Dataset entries
_ _ _ _

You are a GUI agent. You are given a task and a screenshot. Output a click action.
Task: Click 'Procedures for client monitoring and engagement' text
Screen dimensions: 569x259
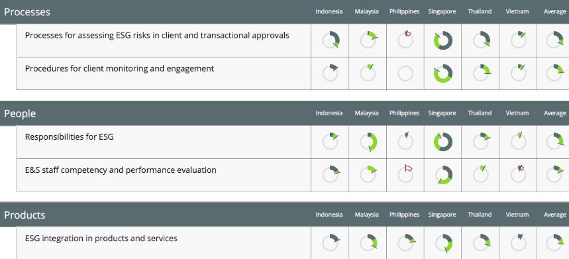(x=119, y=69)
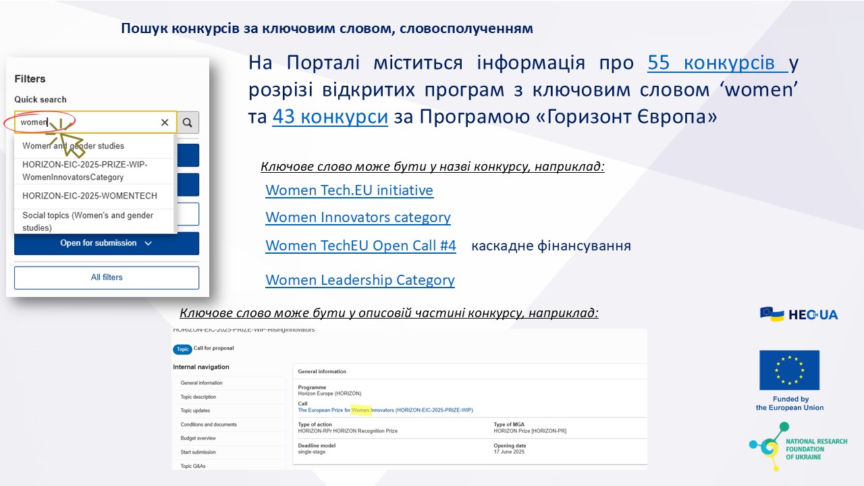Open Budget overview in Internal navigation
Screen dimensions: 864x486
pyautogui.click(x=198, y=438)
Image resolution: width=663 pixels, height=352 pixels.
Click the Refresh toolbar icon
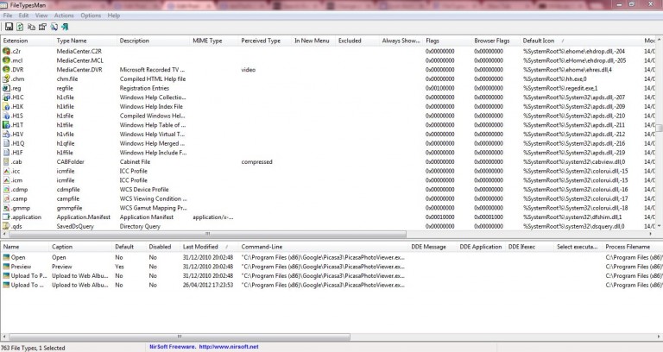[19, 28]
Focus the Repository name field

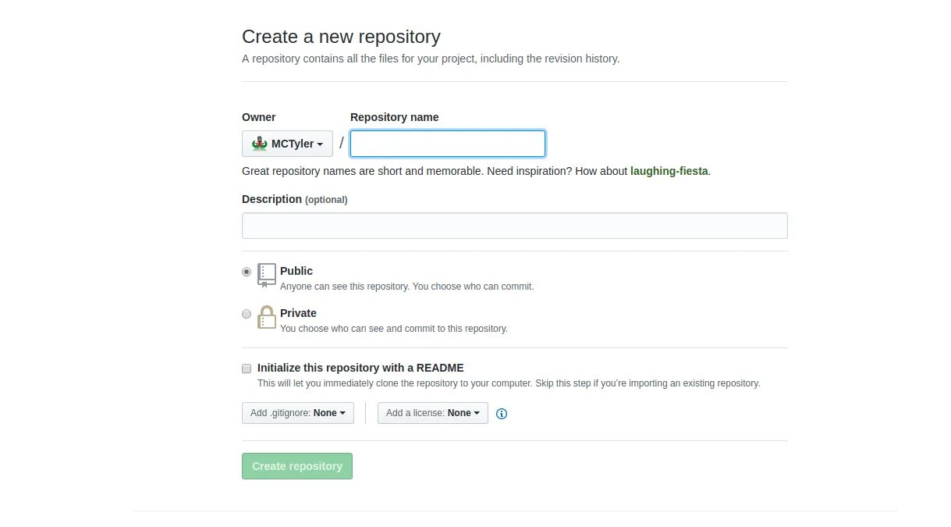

_ _ _ _

# AIM OF THE TASK
The copy should hold every entry above word for word and none of the pictures.

# REPLY TO THE EXERCISE
You are a GUI agent. You are given a task and a screenshot. Output a click action.
Task: Click 'Procedures for client monitoring and engagement' text
Screen dimensions: 569x259
(x=119, y=69)
Open Budget overview in Internal navigation
Screen dimensions: 864x486
pyautogui.click(x=198, y=438)
Image resolution: width=663 pixels, height=352 pixels.
Click the Refresh toolbar icon
[19, 28]
Focus the Repository name field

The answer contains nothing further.